▶ [PROMPT] Could you transcribe exactly the lines from the one containing "Privacy Policy (133, 1364)" through the last line of the records below, leaving out the pictures?

▶ [ENTRIES SHOWN]

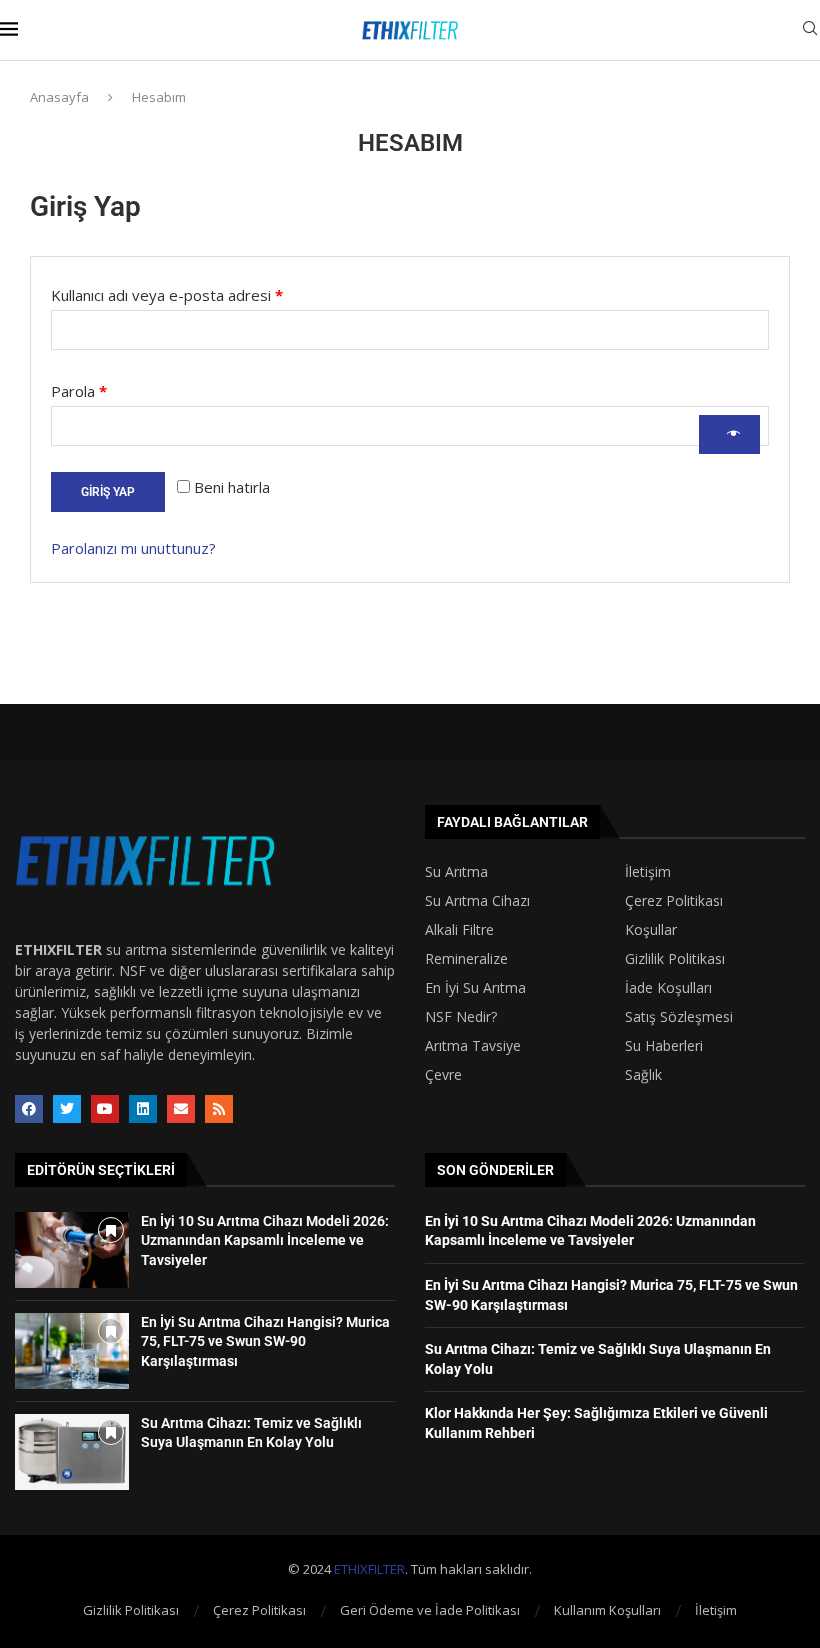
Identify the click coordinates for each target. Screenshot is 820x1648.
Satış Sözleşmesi (679, 1017)
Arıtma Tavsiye (473, 1046)
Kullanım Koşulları (607, 1610)
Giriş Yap (108, 492)
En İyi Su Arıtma (475, 988)
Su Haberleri (664, 1046)
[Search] (810, 30)
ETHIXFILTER (369, 1569)
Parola (102, 388)
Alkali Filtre (459, 930)
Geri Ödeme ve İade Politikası (430, 1610)
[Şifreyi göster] (729, 435)
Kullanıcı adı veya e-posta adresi (190, 292)
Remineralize (466, 959)
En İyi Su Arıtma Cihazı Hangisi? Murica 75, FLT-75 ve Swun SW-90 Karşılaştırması (265, 1341)
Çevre (443, 1075)
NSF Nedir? (461, 1017)
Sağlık (643, 1075)
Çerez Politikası (674, 901)
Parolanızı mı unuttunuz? (133, 548)
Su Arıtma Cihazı (477, 901)
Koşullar (651, 930)
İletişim (648, 872)
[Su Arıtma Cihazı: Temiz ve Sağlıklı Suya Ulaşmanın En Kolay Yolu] (72, 1452)
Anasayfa (59, 97)
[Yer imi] (111, 1230)
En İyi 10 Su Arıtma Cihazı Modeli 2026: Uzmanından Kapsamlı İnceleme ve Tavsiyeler (265, 1240)
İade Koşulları (668, 988)
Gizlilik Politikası (675, 959)
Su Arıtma (456, 872)
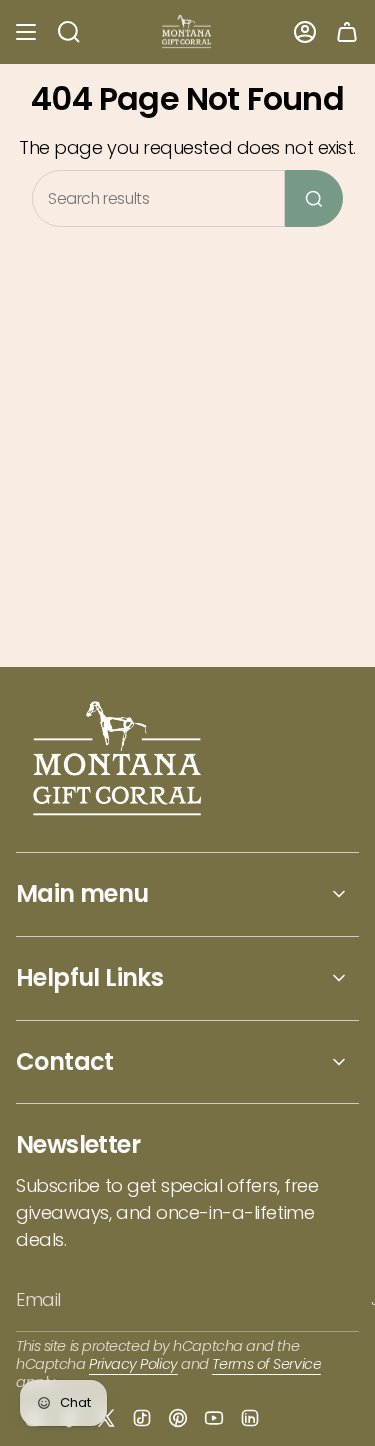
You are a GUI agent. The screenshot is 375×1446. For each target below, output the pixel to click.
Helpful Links (89, 977)
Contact (65, 1061)
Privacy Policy (133, 1364)
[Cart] (347, 32)
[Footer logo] (118, 760)
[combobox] (158, 198)
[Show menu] (26, 32)
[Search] (314, 198)
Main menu (82, 893)
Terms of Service (266, 1364)
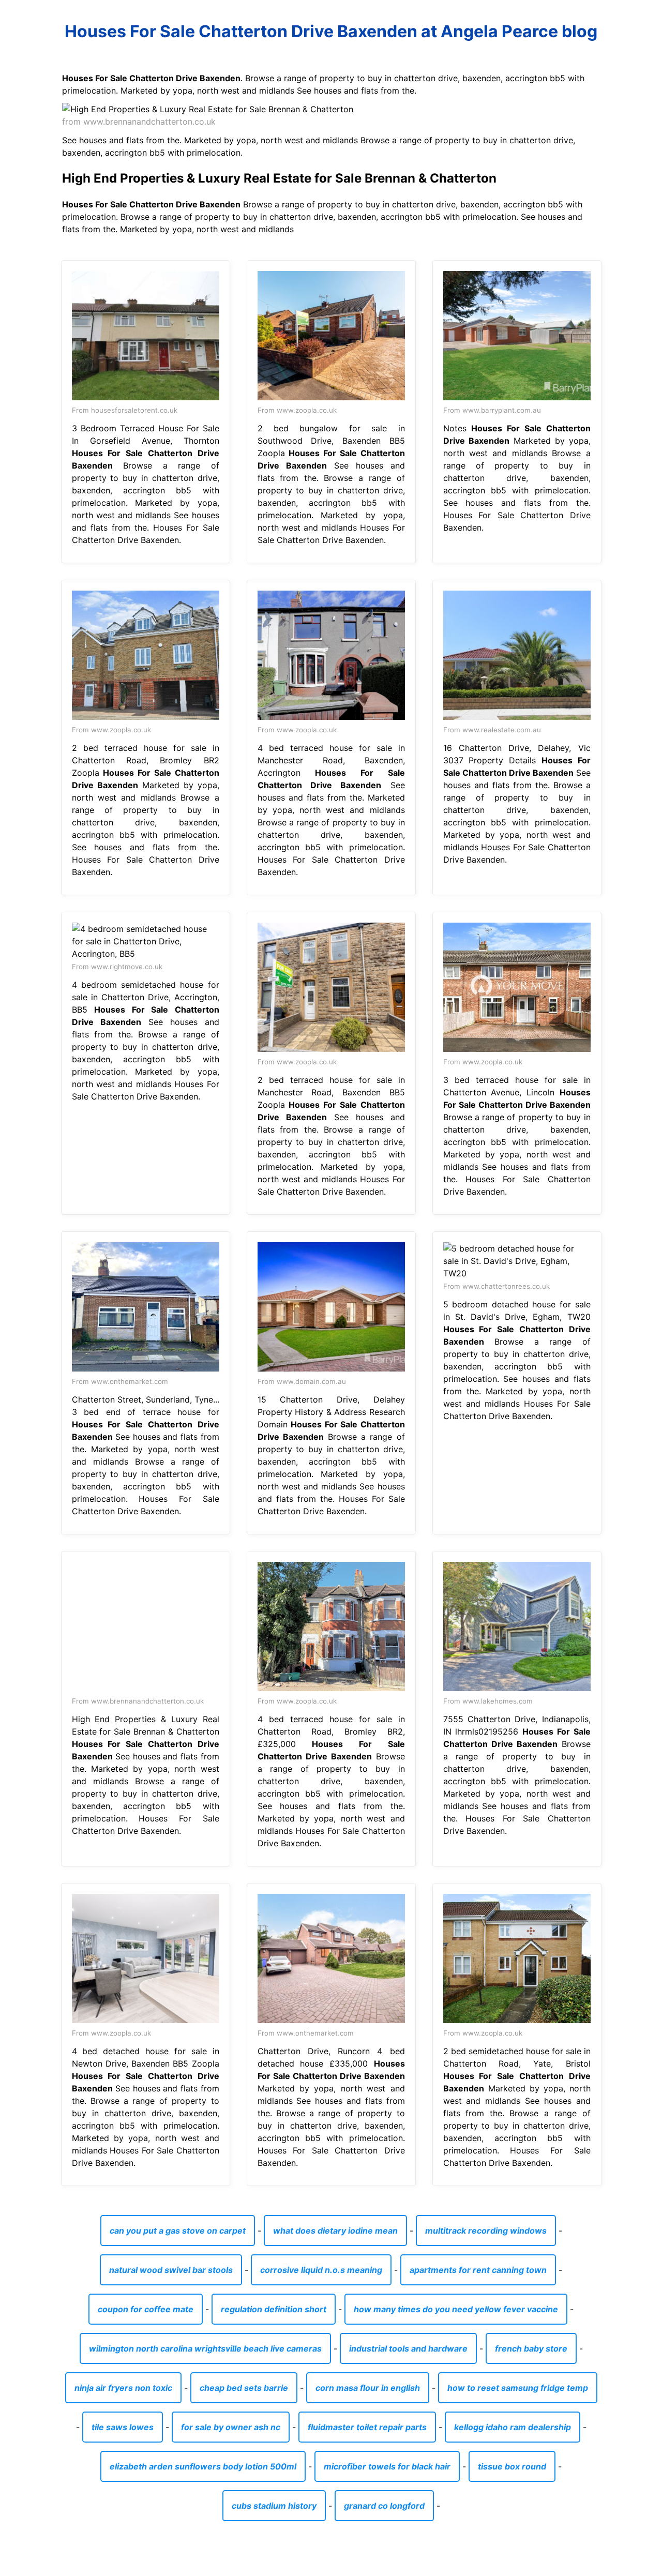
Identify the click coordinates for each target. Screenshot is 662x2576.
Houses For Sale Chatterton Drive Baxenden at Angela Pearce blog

▶ [WORKED SOLUTION]
Privacy Policy (133, 1364)
[Cart] (347, 32)
[Footer logo] (118, 760)
[combobox] (158, 198)
[Show menu] (26, 32)
[Search] (314, 198)
Main menu (82, 893)
Terms of Service (266, 1364)
Identify the click coordinates for each target. Screenshot is 662x2576.
Houses For Sale Chatterton Drive Baxenden at Angela Pearce blog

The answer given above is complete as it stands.